Building the Fabric Orchestrator with Temporal: How We Made Multi-Agent AI Actually Work
Building the Fabric Orchestrator with Temporal: How We Made Multi-Agent AI Actually Work
The first time we tried to chain multiple AI agents together, the experience was humbling.
We had a simple goal: user requests a PRD, the document agent generates it, the task planner breaks it into Jira stories, and an API agent posts them. Three agents, one workflow. Should be straightforward.
It wasn't.
The document agent produced a solid draft. The task planner created sensible stories. Then the API agent hit a rate limit halfway through posting to Jira. And everything just... stopped. No error message. No recovery. No way to pick up where we left off. Twenty minutes of generated work—sitting right there in memory—inaccessible.
We restarted. Same thing happened at a different point. Different failure, same result: start over from scratch.
After the third restart, we stepped back and asked ourselves: why is this so fragile?
That question became our north star. The answer wasn't better prompts or smarter agents. It was everything around the agents—the orchestration, the state management, the recovery mechanisms. The stuff nobody talks about in AI demos.
The Dirty Secret About AI Agents
Here's what nobody tells you when you start building with AI agents: getting individual agents to work is the easy part.

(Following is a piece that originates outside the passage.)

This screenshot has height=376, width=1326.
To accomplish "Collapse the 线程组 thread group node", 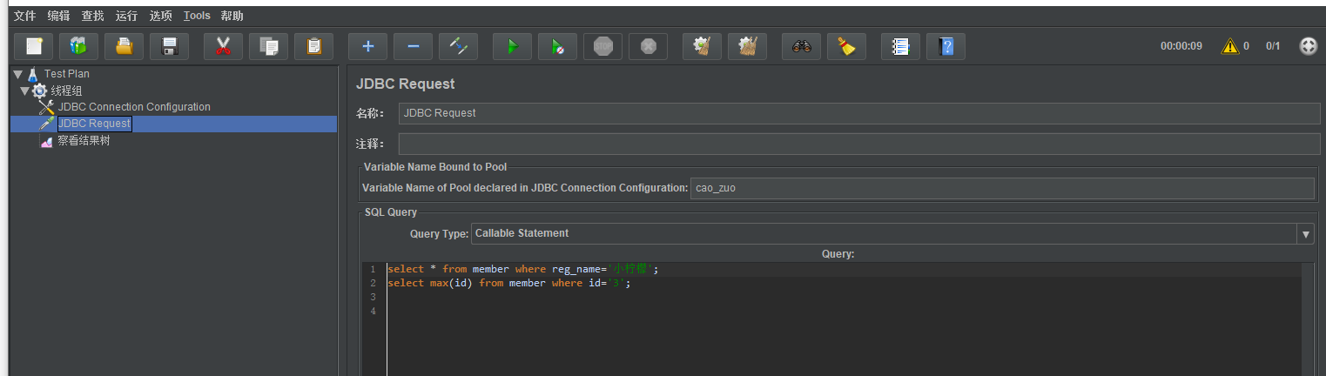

The hard part—the part that separates demos from products—is making agents work together, reliably, at scale, with humans able to step in when needed. Not in a controlled demo. In production. At 2 AM. When your on-call engineer is asleep and your customer in Tokyo is waiting.
After that failed demo, we spent months cataloging failure modes. We found the same patterns everywhere:
- Silent failures: The agent just stops. No error. No retry. Your user stares at a spinner forever, then refreshes, and loses everything.
- Context amnesia: "What were we working on again?" Every new message starts from scratch. Users repeat themselves constantly.
- Approval fatigue: "Are you sure? Are you REALLY sure? Please confirm again." Users start approving everything without reading—defeating the entire purpose of approvals.
- Groundhog Day errors: The same mistake, over and over, because the system never learns from its failures.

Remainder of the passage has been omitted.